[seccomp] Request for a "enable on execve" mode for Seccomp filters
From: Camille Mougey
Date: Wed Oct 28 2020 - 22:16:39 EST
Hello,
(This is my first message to the kernel list, I hope I'm doing it right)
>From my understanding, there is no way to delay the activation of
seccomp filters, for instance "until an _execve_ call".
But this might be useful, especially for tools who sandbox other,
non-cooperative, executables, such as "systemd" or "FireJail".
It seems to be a caveat of seccomp specific to the system call
_execve_. For now, some tools such as "systemd" explicitly mention
this exception, and do not support it (from the man page):
> Note that strict system call filters may impact execution and error handling code paths of the service invocation.

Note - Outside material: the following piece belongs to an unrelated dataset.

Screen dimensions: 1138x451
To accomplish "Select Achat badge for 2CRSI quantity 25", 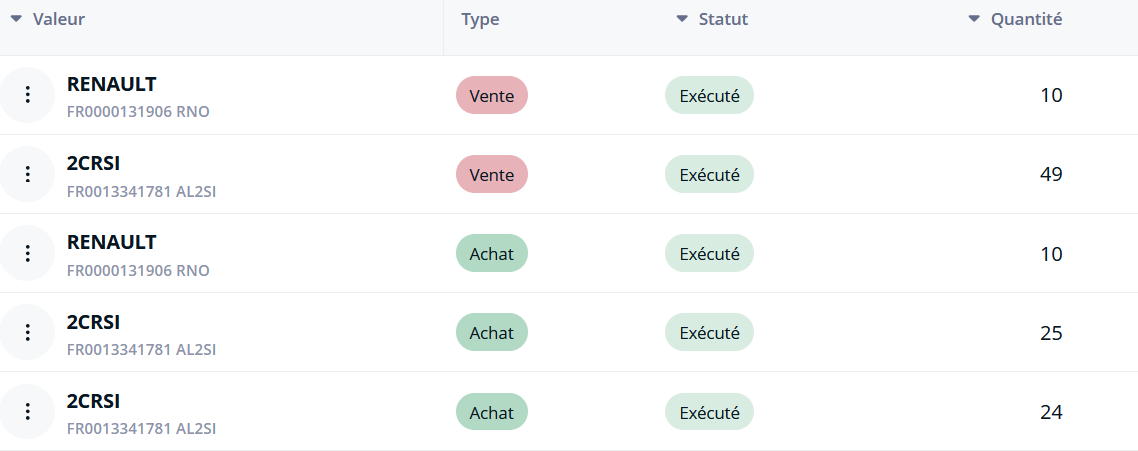I will click(x=491, y=332).
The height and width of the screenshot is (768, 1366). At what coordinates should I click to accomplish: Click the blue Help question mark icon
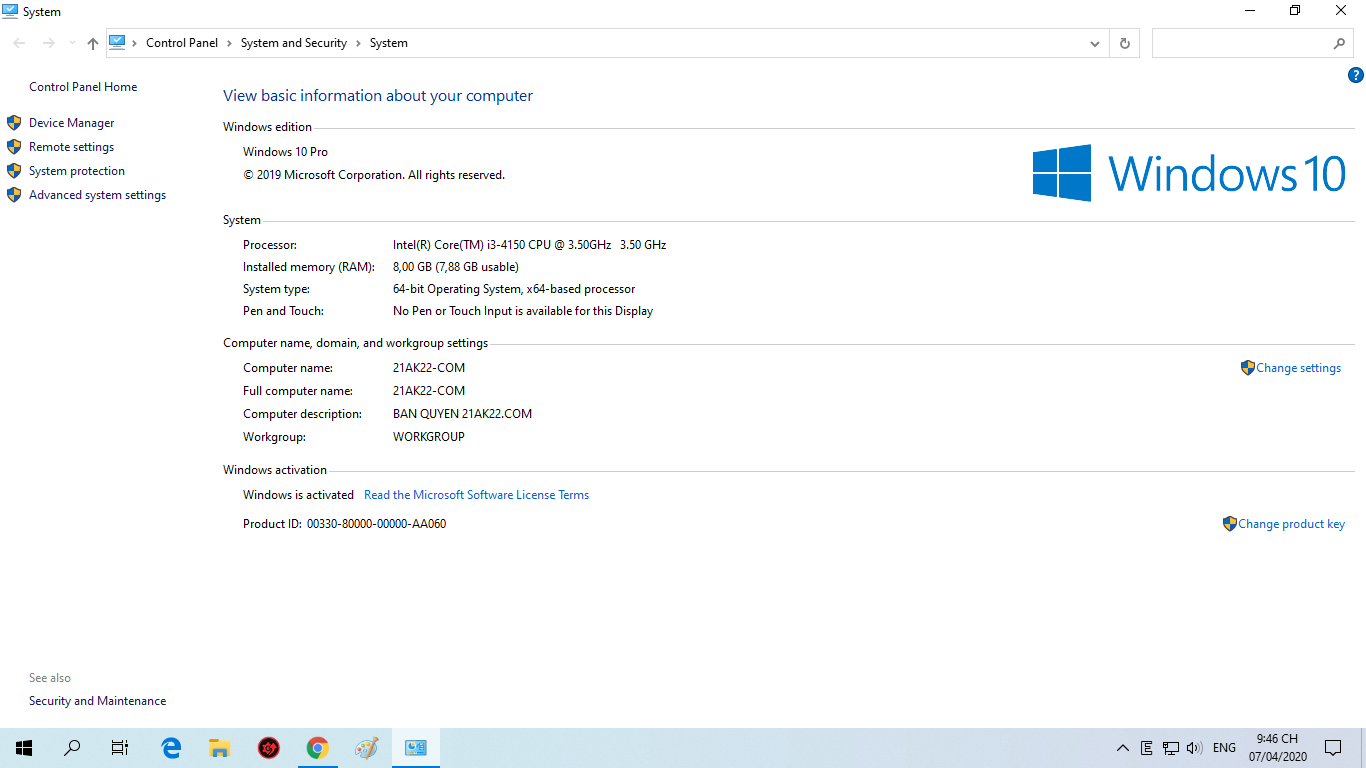click(1355, 75)
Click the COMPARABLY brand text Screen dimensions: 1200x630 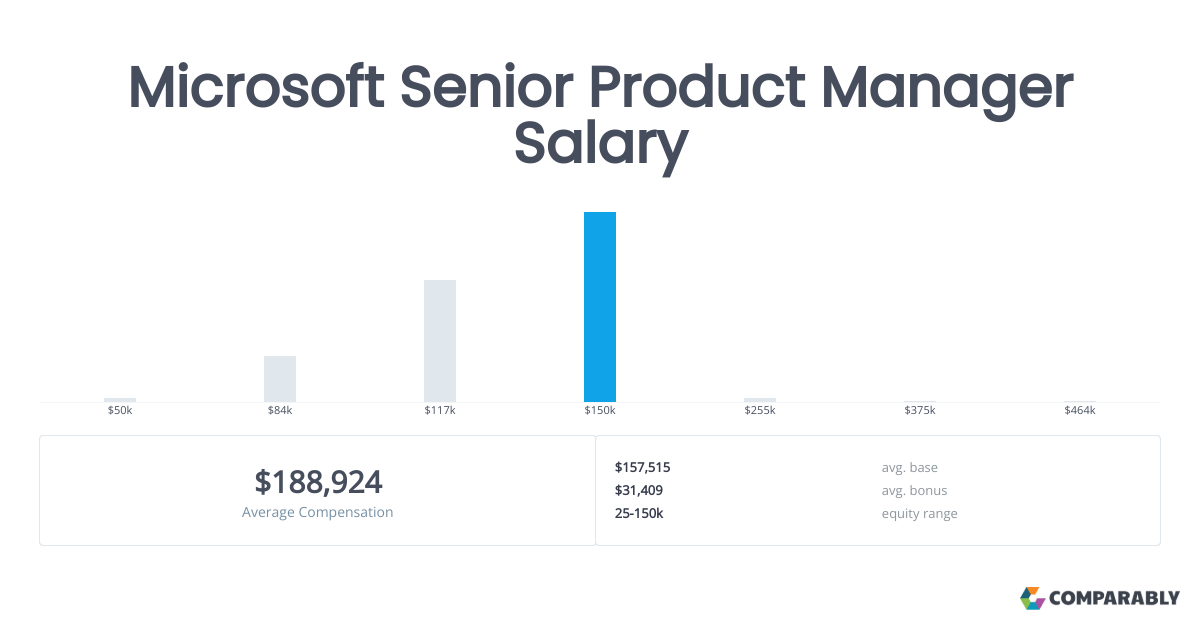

Specifically, access to the execve system call is required for the execution of the service binary — if it is blocked service invocation will necessarily fail
"FireJail" takes a different approach[1], with a kind of workaround:
the project uses an external library to be loaded through LD_PRELOAD
mechanism, in order to install filters during the loader stage.
This approach, a bit hacky, also has several caveats:
* _openat_, _mmap_, etc. must be allowed in order to reach the
LD_PRELOAD mechanism, and for the crafted library to work ;
* it doesn't work for static binaries.
I only see hackish ways to restrict the use of _execve_ in a
non-cooperative executable. These methods seem globally bypassables
and not satisfactory from a security point of view.
IMHO, a way to prepare filter and enable them only on the next
_execve_ would have some benefit:
* have a way to restrict _execve_ in a non-cooperative executable;
* install filters atomically, ie. before the _execve_ system call
return. That would limit racy situations, and have the very firsts
instructions of potentially untrusted binaries already subject to
seccomp filters. It would also ensure there is only one thread running
at the filter enabling time.
>From what I understand, there is a relative use case[2] where the
"enable on exec" mode would also be a solution.
Thanks for your attention,
C. Mougey
[1]: https://github.com/netblue30/firejail/issues/3685
[2]: https://lore.kernel.org/linux-man/202010250759.F9745E0B6@keescook/